Robbins Geller Rudman & Dowd, the US law firm which specialises in class action cases on behalf of some of the world’s leading institutional investors, has been rapped by a judge for “misleading” expenses claims.
The firm, which this month launched cases for investors against J.P. Morgan, Wal-Mart and Facebook, is facing sanction over a case in which it is acting for Boston-based union pension fund, the Plumbers Local 12, against Nasdaq-listed student travel firm Ambassadors Group.
Judge Justin Quackenbush of the US District Court in Washington formally notified the firm and two of its partners, Joy Bull and John Grant, that he intends to sanction them by “at a minimum, a formal admonition, or at a maximum, a formal written Reproval”.

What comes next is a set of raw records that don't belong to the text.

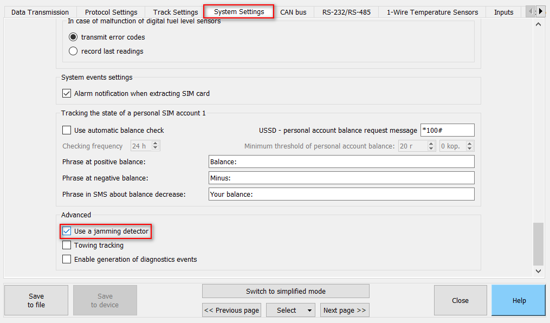Viewport: 550px width, 323px height.
Task: Enable generation of diagnostics events
Action: 67,260
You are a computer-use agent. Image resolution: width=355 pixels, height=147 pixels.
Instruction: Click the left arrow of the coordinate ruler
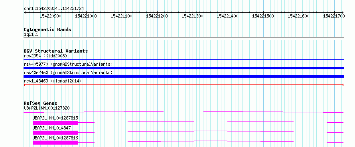pyautogui.click(x=25, y=12)
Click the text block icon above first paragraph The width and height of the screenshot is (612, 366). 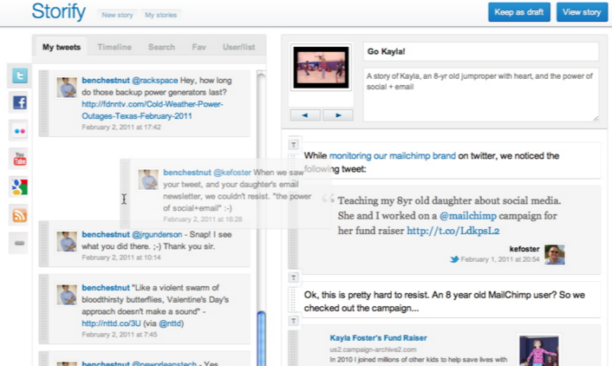(x=293, y=144)
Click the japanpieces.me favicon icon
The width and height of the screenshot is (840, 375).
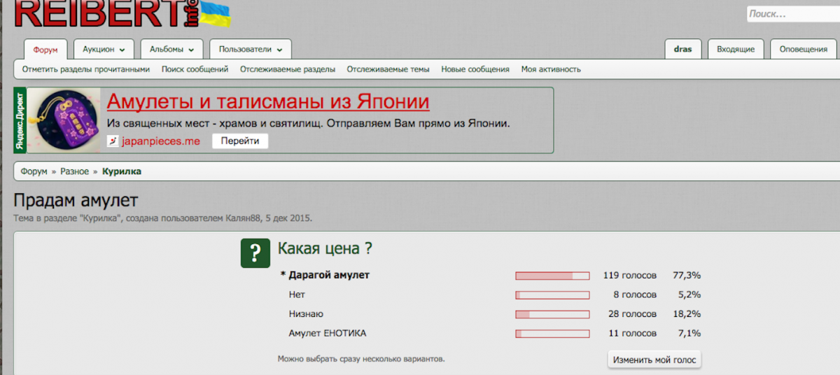(x=113, y=141)
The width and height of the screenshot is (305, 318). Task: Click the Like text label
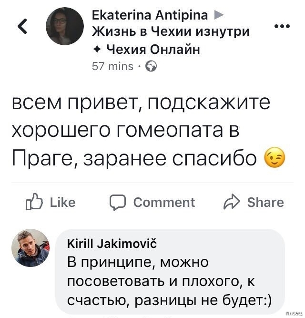62,202
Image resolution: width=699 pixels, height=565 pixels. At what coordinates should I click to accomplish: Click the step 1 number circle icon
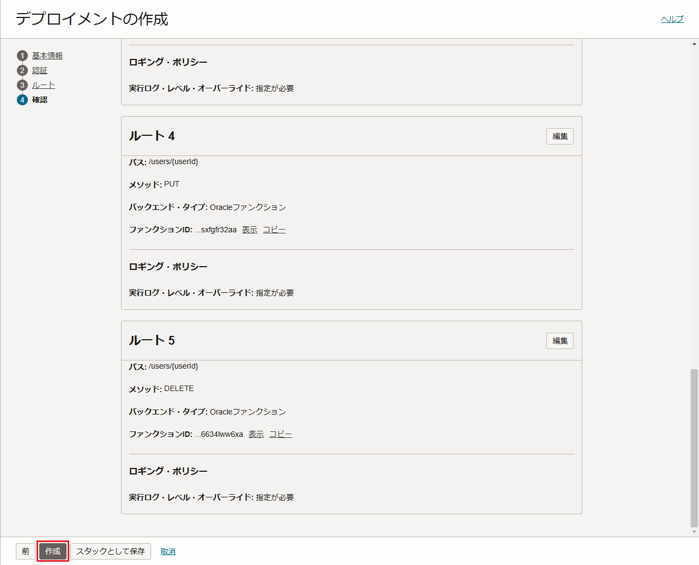point(22,56)
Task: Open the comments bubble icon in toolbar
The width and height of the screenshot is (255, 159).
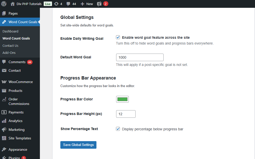Action: click(x=68, y=4)
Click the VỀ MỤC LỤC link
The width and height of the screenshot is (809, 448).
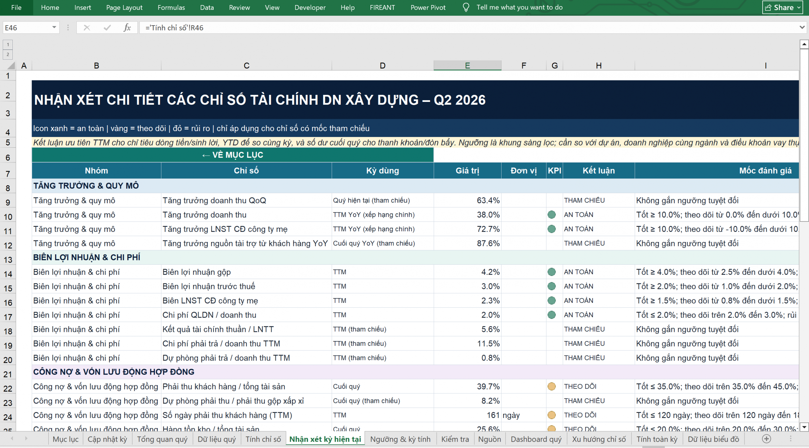[233, 155]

He noted his “dismay” at what he termed “misleading expense and disbursement claims”. The judge also said the firm had not responded to his concerns that “a pattern of conduct in such matters may exist”.
Robbins Geller’s client list comprises leading institutional investors. It has worked for major US pension funds including the California Public Employees’ Retirement System and California State Teachers’ Retirement System, the Illinois State Board of Investment, the Los Angeles County Employees Retirement Association (LACERA), the Ohio Public Employees Retirement System and the Washington State Investment Board to name a few.International clients include Commerzbank, Canada’s Labourers’ Pension Fund, the Lothian Pension Fund, the Merseyside Pension Fund, Mn Services B.V., Scottish Widows Investment Partnership Limited, the London Pensions Fund Authority, and the West Midlands Metropolitan Authorities Pension Fund. In December last year it obtained a $200m cash settlement for institutional investors from Motorola.
In a court memorandum Quackenbush said the expenses matter has “inappropriately delayed” payouts to investor plaintiffs.
The judge was initially prompted to investigate the firm’s expenses by its claim of $125,935 for “investigators” – which he found were not “not true statements” of the monies paid to the listed individuals.
It resulted in a revised expenses claim of $114,137 rather than the $223,095 originally declared.
The judge also probed a claimed $17,802 for meals and transport – and found evidence of $400 meals, $70 bottles of wine and first class air travel.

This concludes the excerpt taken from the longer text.